Em relação ao Produto Interno Bruto nordestino, as disponibilidades financeiras do FNE ainda representam muito pouco, em volta de 2,4% considerada a projeção de um PIB de R$ 555 bilhões feita pelo ETENE para 2014. Com essa modesta proporção, em vez de esvaziar, torna-se imperativo fortalecer o FNE para melhor atender às demandas por crédito no Nordeste.
Vale salientar que a distribuição dos recursos do FNE é feita por setor econômico, programas de financiamento e atividades (ver quadro), com ênfase para os setores rural e agroindustrial focados na geração de emprego e renda.
Desconhecimento
Embora tenha repercutido negativamente nas regiões beneficiárias, no Congresso Nacional, assembleias legislativas e entidades variadas, a presidente Dilma Rousseff desconheceu solenemente a questão em suas vindas ao Maranhão e Bahia. O mesmo aconteceu com o ministro Joaquim Levy ao participar de um seminário na sede do BNB, em Fortaleza.

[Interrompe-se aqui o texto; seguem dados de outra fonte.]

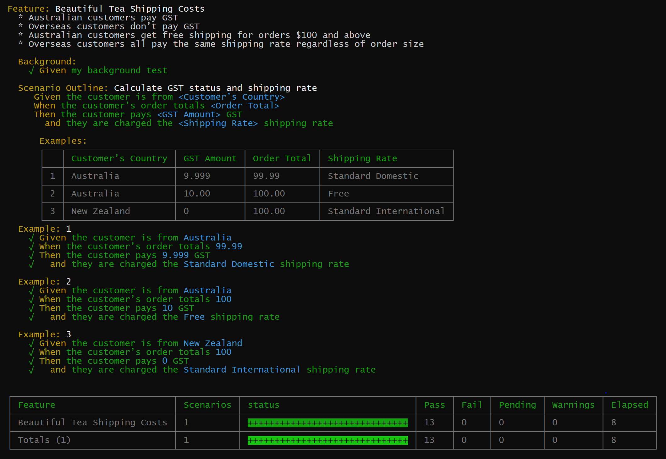
Task: Click checkmark next to 'pays 10 GST'
Action: [x=31, y=308]
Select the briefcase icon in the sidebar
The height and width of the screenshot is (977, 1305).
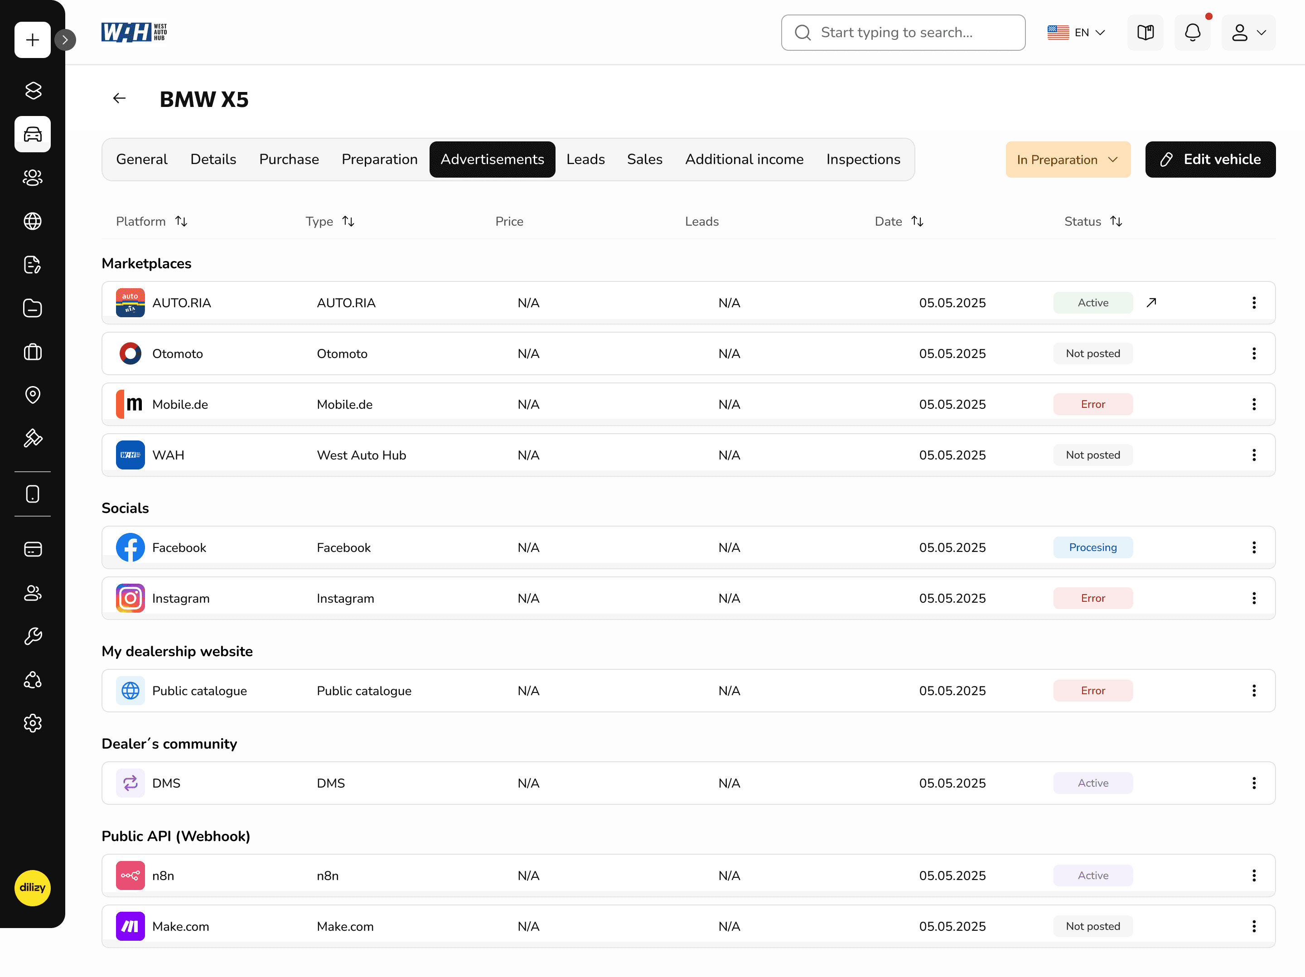click(32, 352)
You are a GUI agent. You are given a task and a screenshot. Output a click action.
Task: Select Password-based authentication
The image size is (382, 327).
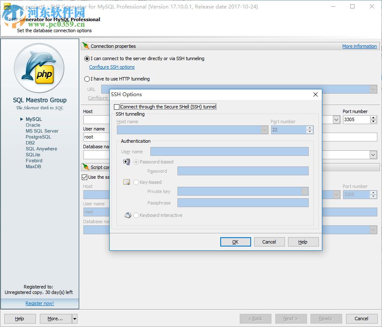point(136,162)
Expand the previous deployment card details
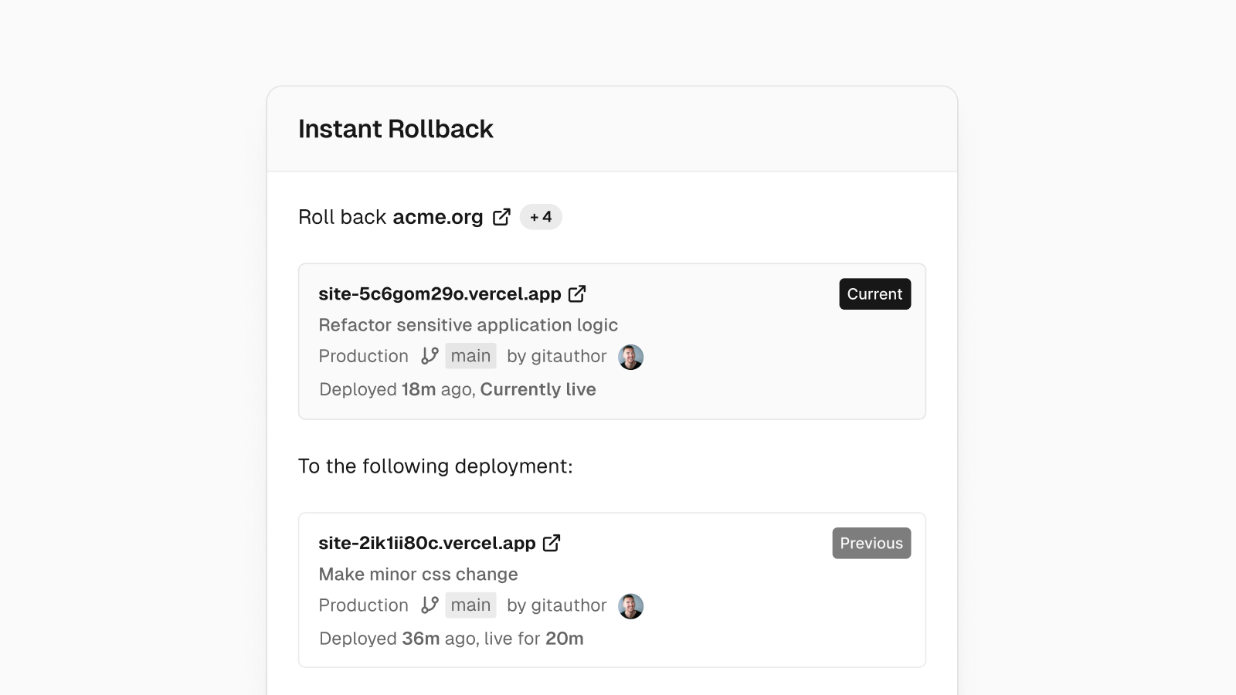1236x695 pixels. coord(612,589)
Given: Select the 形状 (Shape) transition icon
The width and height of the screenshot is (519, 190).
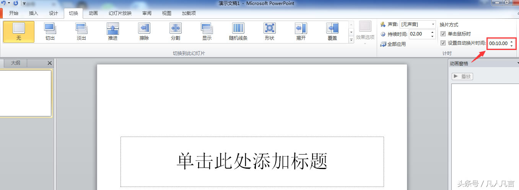Looking at the screenshot, I should [270, 29].
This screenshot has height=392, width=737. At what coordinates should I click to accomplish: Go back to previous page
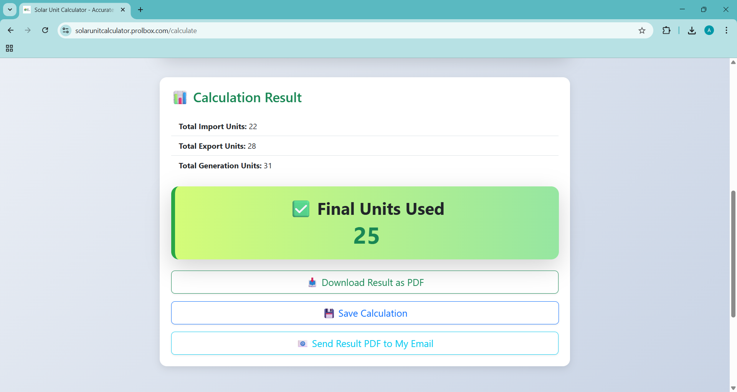click(11, 30)
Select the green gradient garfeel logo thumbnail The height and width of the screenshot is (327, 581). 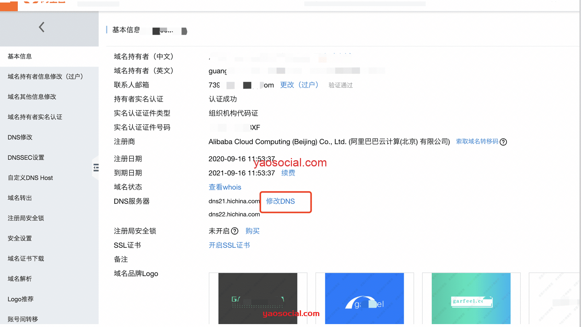[471, 298]
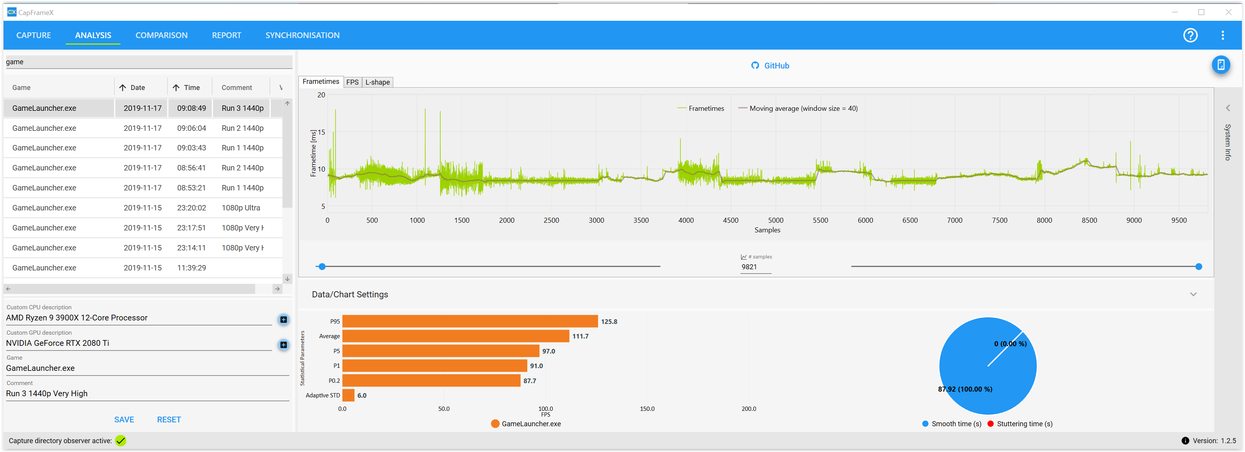1245x452 pixels.
Task: Add custom GPU description plus icon
Action: click(x=284, y=344)

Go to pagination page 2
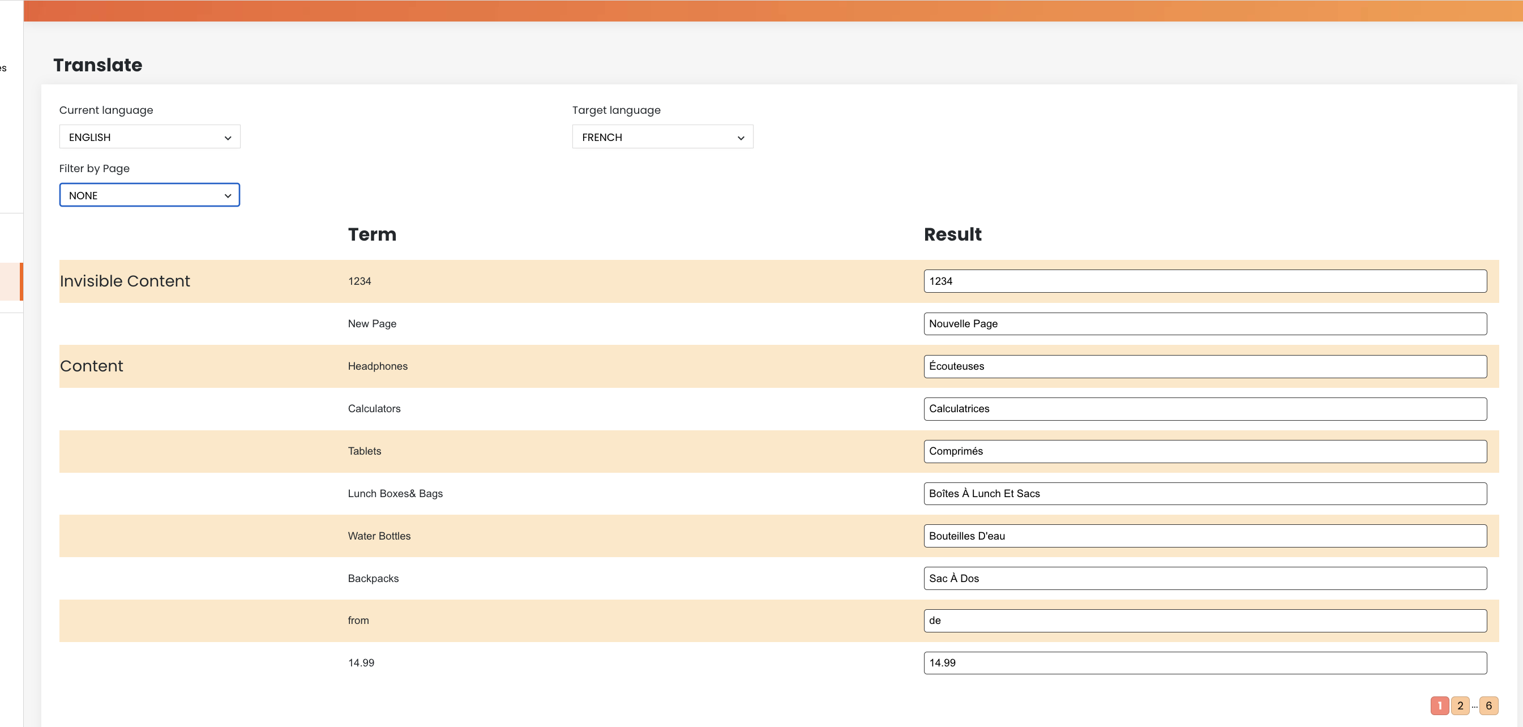[x=1460, y=705]
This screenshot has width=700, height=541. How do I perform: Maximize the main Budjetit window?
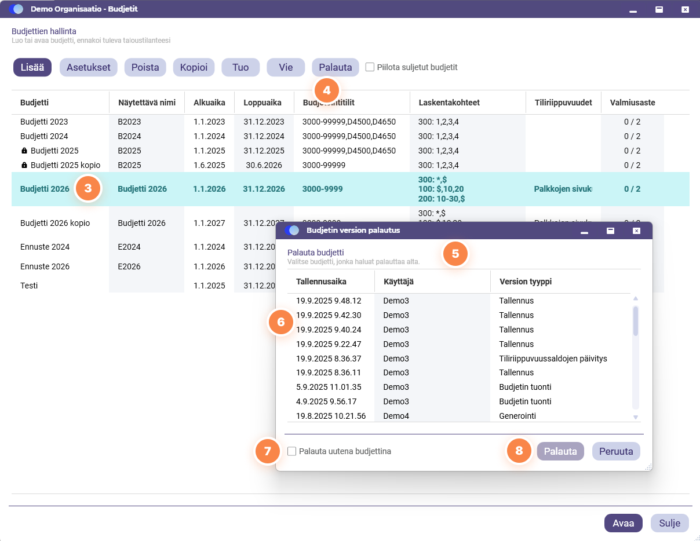point(659,9)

A presidente Dilma costuma afirmar que o Nordeste teve um desempenho espetacular nos últimos anos. Mas não é bem assim a coisa. Esse crescimento de um a dois pontos acima do nacional não é suficientemente grande para nos aproximar das áreas mais ricas.
O Nordeste continua como o maior credor da dívida social brasileira, aquela referente à pobreza, ao desemprego, do analfabetismo, à má distribuição de renda, do desemprego e da mortalidade infantil. Um quadro cuja reversão é constantemente motivo de promessas. Especialmente em épocas de eleição.
Os nordestinos já são 56 milhões de almas em nove estados e quase um quinto do território brasileiro. Sua renda per capita é menos da metade da nacional – precisamente 48% ante 47% em 1960. A participação no PIB decresceu de 14,7%, em 1960, para 13,5%, atualmente; a representatividade da indústria não chega a 10% da nacional - permanecendo praticamente no mesmo patamar de 20 anos atrás, mais ou menos a mesma participação da agricultura. A região tem mais da metade dos trabalhadores que ganham menos de 50% do salário mínimo, quase 50% dos trabalhadores com renda abaixo de um salário mínimo, a maior parte dos analfabetos com idade acima de 10 anos e de famílias sem acesso á água e saneamento.
A persistir a retórica dos mandatários torna-se cada vez mais realista a observação do sábio Ariano Suassuna, falando das vicissitudes do Nordeste:
...é muito difícil você vencer a injustiça secular, que dilacera o Brasil em dois países distintos: o país dos privilegiados e o país dos despossuídos.